Internal ICE memo, obtained by the Associated Pressfound that Lyons instructed ICE agents to enter private residences without a court order, a departure from longstanding DHS policy.
“This injunction issue is very concerning,” said Ben Johnson, executive director of the American Immigration Lawyers Association (AILA).
He said the question of whether a warrant was needed to enter private property was already settled in the Fourth Amendment to the Constitution.
“The fact that this is being discussed now is really scary,” Johnson said.
Body cameras
Providing DHS with funding to buy body cameras for immigration officers is one proposal that Democrats and Republicans seem to agree on.
Earlier this monthDHS Secretary Kristi Noem announced that body cameras would be made available to all immigration agents in Minneapolis and stated that “as resources become available, the body camera program will be expanded nationwide.”
During a surveillance hearing on Capitol Hill, Lyons said about 3,000 ICE officers currently have body cameras and another 6,000 are on the way. Scott said about 10,000 Border Patrol agents, or about half of the total force, have body cameras.
Altman, however, said body cameras do not guarantee that misconduct will be avoided.

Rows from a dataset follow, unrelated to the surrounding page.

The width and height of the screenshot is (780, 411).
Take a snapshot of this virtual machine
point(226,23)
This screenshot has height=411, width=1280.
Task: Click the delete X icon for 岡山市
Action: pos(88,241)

CBP officials were wearing body cameras when Pretti was shot and killed. Scott said the footage will be released once the investigation is complete.
“Right now, we see officers in the field wearing body-worn cameras engaging in harassment and violence on a daily basis,” Altman said.
Follow-up visits
One proposal would also end a DHS policy requiring members of Congress to provide seven days’ notice of surveillance visits to facilities holding immigrants, despite the 2019 appropriations bill allowing unannounced visits.
Since last summer, several lawmakers have been denied screening visits to ICE facilities prompting them to turn to federal court.
On the day DHS funding expired, February 14, the Department of Justice released a briefing noting that unannounced monitoring visits could be denied due to the legislative shutdown.
The administration argued that during the suspension, immigration enforcement was funded by tax cuts and a spending bill that did not include language allowing unannounced visits, rather than regular appropriations.
“There is no legal basis for the Court to order the conduct of the defendants after the expiry of the limited remedies.” according to the document.